Tra le poche resistenze al disastro che il mondo ci propone, si trovano oggi in prima fila certe chiese, le cui responsabilità sono enormemente aumentate ma che sembrano sole a tener testa alla crisi e decadenza delle società costituite, all’aggressione dei poteri, ai pericoli incombenti, ai disastri in atto. Esse si portano però appresso il peso di un conformismo radicato, di una pigrizia conoscitiva e morale coltivata nei secoli.
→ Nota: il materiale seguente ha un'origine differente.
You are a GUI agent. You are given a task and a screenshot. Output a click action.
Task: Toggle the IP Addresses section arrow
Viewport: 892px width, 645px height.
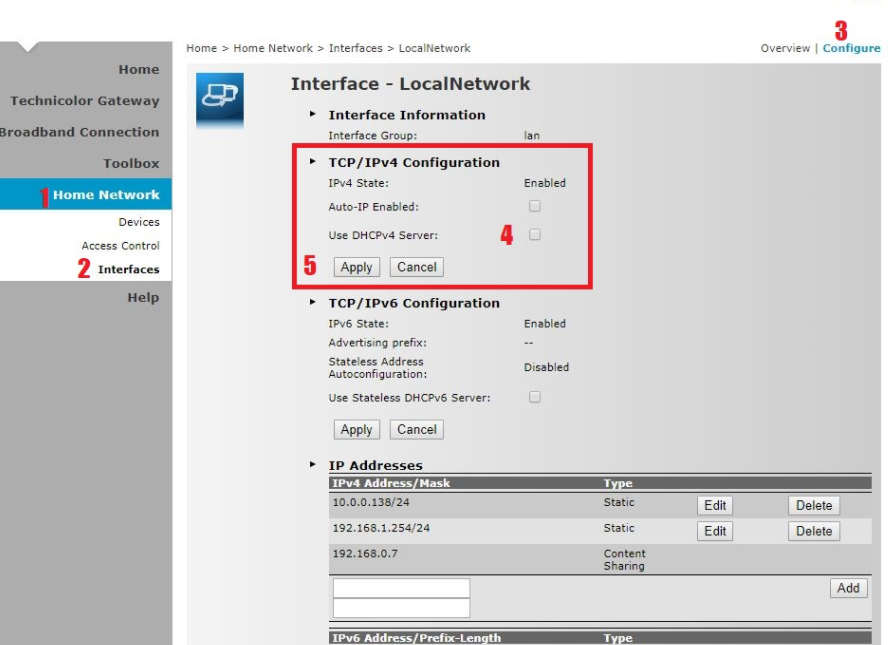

Gli italiani dovrebbero essere grati a Siti per il suo romanzo, soprattutto i cattolici, che egli ci mostra come gli unici italiani vivi e che cercano di reagire e di fare, pur se fiacchi e troppo concilianti, e dentro un contesto dominato dall’ignavia. Sono vivi, anche se confusi, in un paese di zombies. Ma si sente fortemente il bisogno che da quel mondo si esprimano non solo le buone pratiche ma anche un pensiero all’altezza dei tempi in cui viviamo, che qui viviamo in un’atmosfera da commedia all’italiana invece che con il senso della tragedia reale altrove e qui incombente. I Maritain e i Bernanos (e i Bonhoeffer e i Boll) non hanno avuto e non hanno equivalenti in Italia,se non tra pochi preti molto di frontiera, ma è di pensatori del loro calibro che la cultura cattolica di oggi avrebbe un estremo bisogno. E ne avremmo bisogno anche noi, orfani della sinistra come del grande pensiero liberale.